Le jour de l’accident, une fabrication par batch était en cours depuis 15 h par addition à froid de 1 000 kg d’un composé éthylénique liquide avec 750 kg d’un composé silylé liquide très inflammable et volatil (hydrosilane). Le mélange homogène devait ensuite être versé dans un 2e réacteur à 100 ° C en présence de catalyseur (acide chloroplatinique hydraté) pour former le produit final. La maîtrise de la réaction d’hydrosilation est assurée par l’introduction progressive du mélange. A 21h10, une montée brutale de la température du mélange a provoqué une surpression et l’éclatement pneumatique de la colonne. L’hydrosilane s’est hydrolisé en HCL au contact de l’air humide et s’est aussi décomposé en H2 à l’origine du départ de feu.

L’enquête montre que pour compenser la perte d’activité du catalyseur (7e batch consécutif) entraînant un rallongement de la durée du batch, un opérateur prend l’initiative d’introduire une dizaine de g de catalyseur neuf dans le réacteur accidenté en même temps que les matières premières. Les études bibliographiques et les essais en laboratoire montrent en effet que la réaction ne peut s’amorcer dans le réacteur à basse température (5 – 20° C), l’écart avec la température nécessaire à la synthèse (90 ° C) apparaissant comme un garant de la sécurité réactionnel de cette modification jugée mineure. Pourtant, les essais menés par l’exploitant après l’accident révèle qu’à ces températures une réaction d’hydrosilylation exothermique peut survenir après une période d’induction de plusieurs heures en présence de traces d’alcool.
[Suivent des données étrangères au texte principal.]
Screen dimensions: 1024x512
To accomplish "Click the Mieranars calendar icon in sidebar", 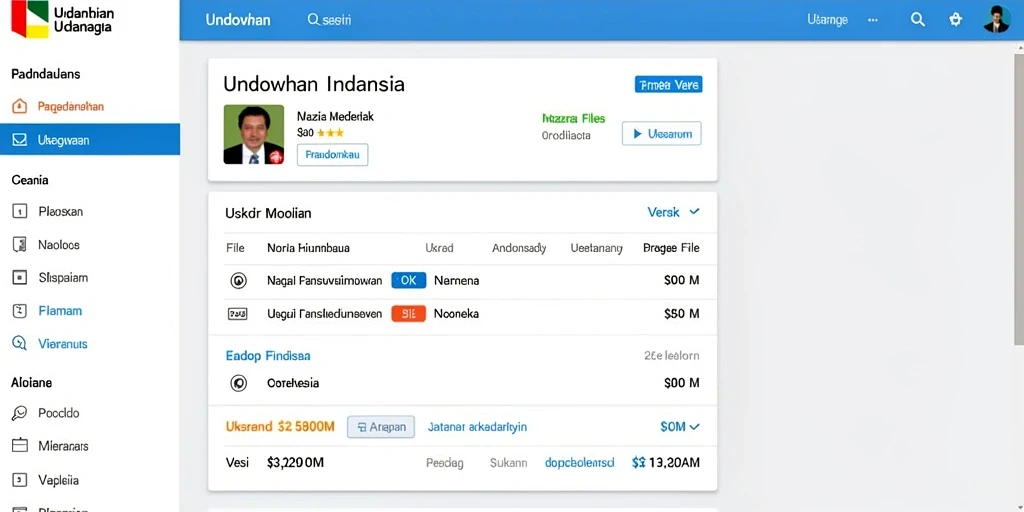I will click(x=20, y=445).
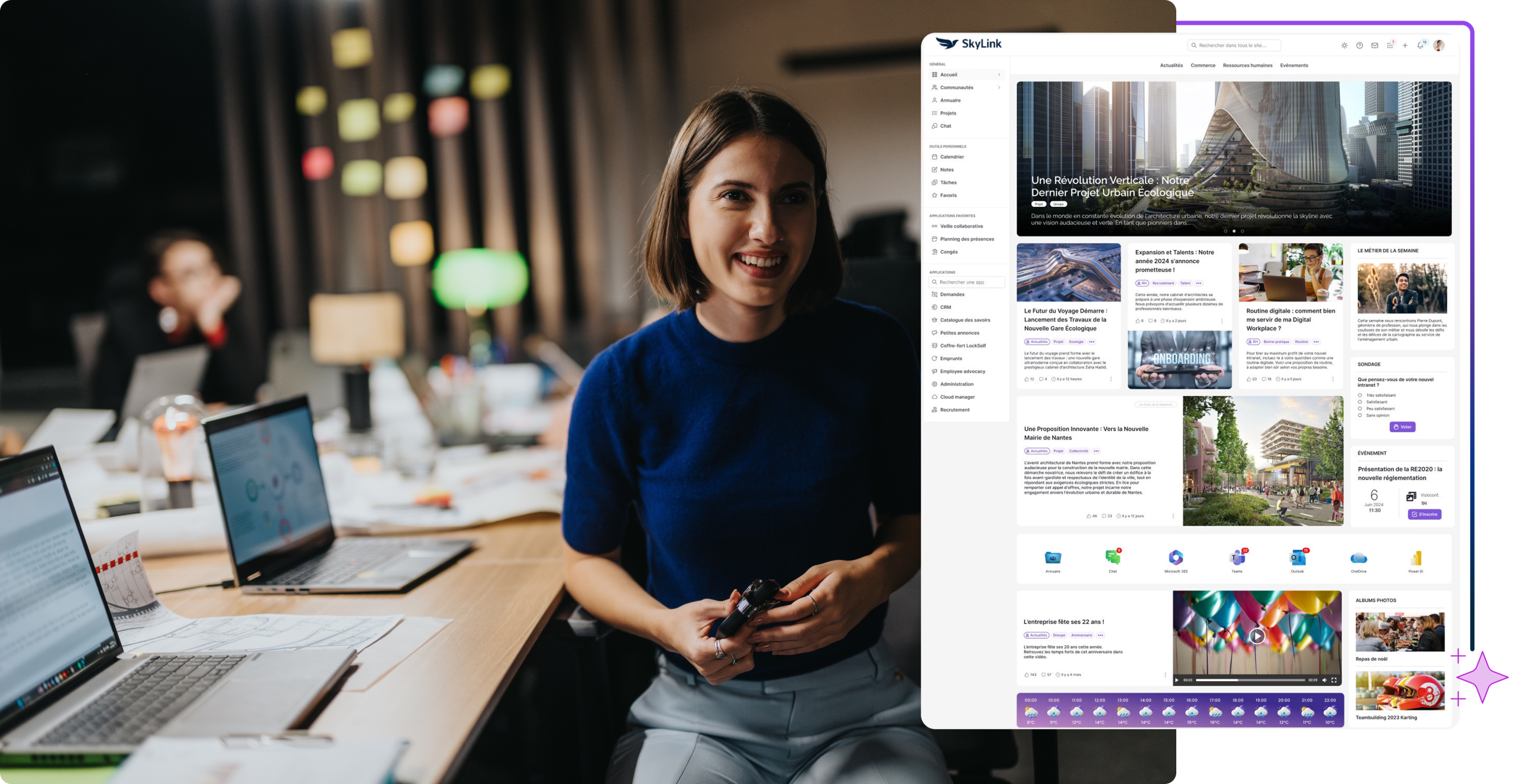This screenshot has height=784, width=1514.
Task: Click the Voter survey button
Action: point(1403,426)
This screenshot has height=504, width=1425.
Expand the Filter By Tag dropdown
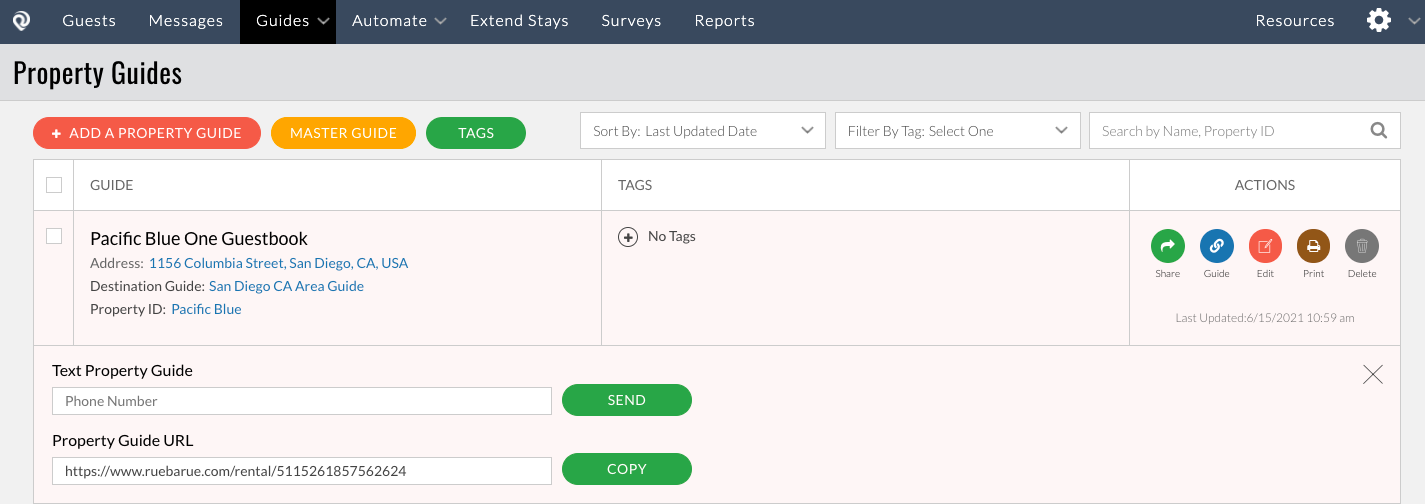(x=957, y=131)
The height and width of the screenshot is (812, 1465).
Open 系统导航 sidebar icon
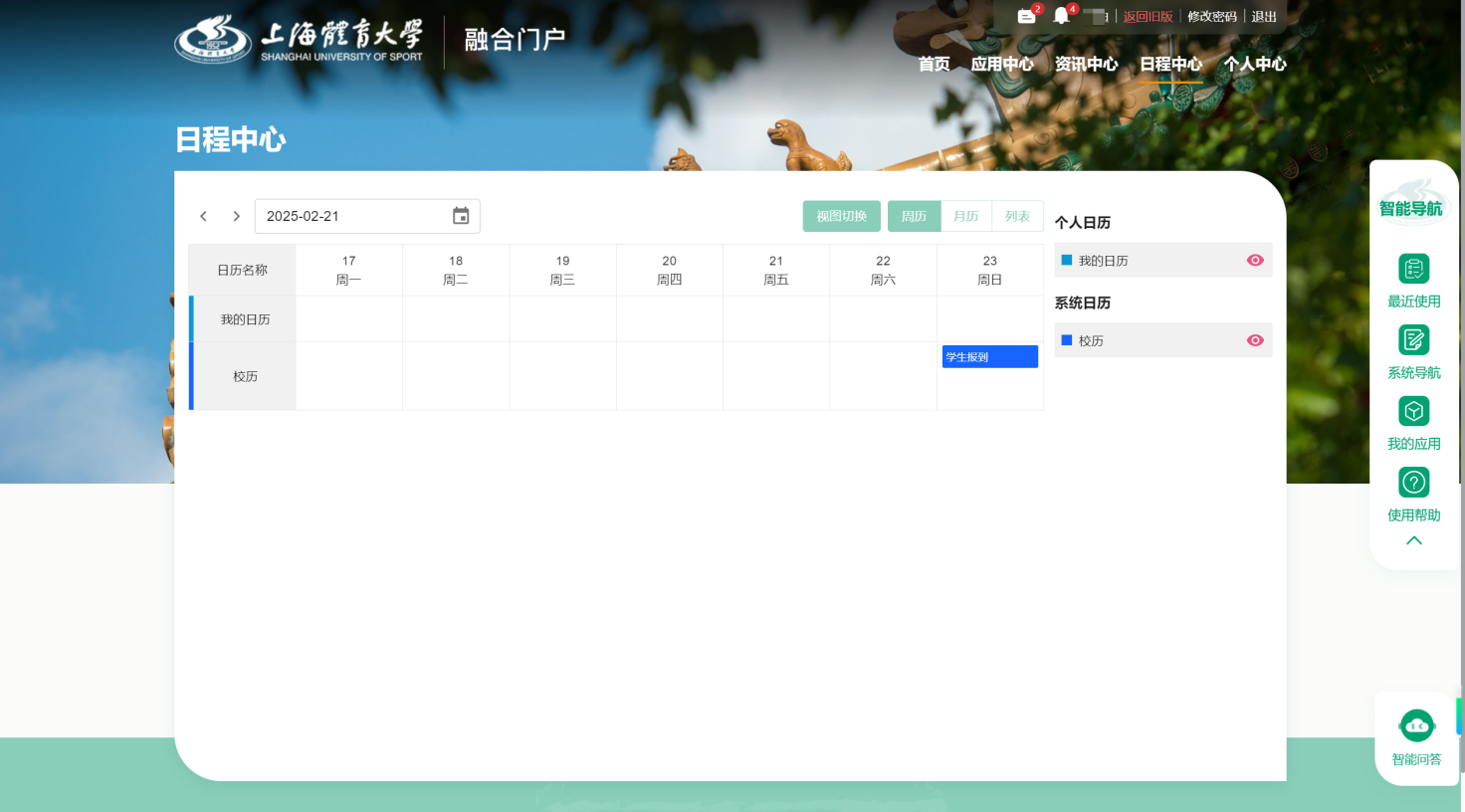tap(1414, 340)
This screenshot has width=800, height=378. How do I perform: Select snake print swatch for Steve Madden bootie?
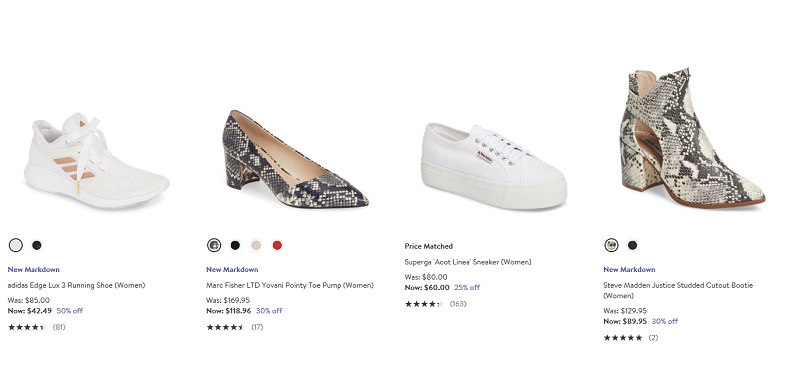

Le catalyseur ayant été mis en solution avec une cétone, une quantité infime (de l’ordre de 0,01 %) s’est retrouvée dans le mélange au sein du réacteur et a été réduit par l’hydrosilane, réduction favorisée par l’effet de masse. Malgré un processus d’analyse des risques réactionnels rigoureux et la synthèse de 36 batch sans accidents en 6 ans, l’accident s’est produit sur le seul batch pour lequel le procédé a été légèrement modifié. L’exploitant rappelle aux opérateurs que 1) selon les critères de sécurité de l’usine, cette modification aurait du être classée comme notable et faire l’objet d’une analyse collégiale approfondie avant sa mise en oeuvre 2) toute modification unilatérale d’un procédé doit être motivée et faire l’objet de mesures de sécurité compensatoires.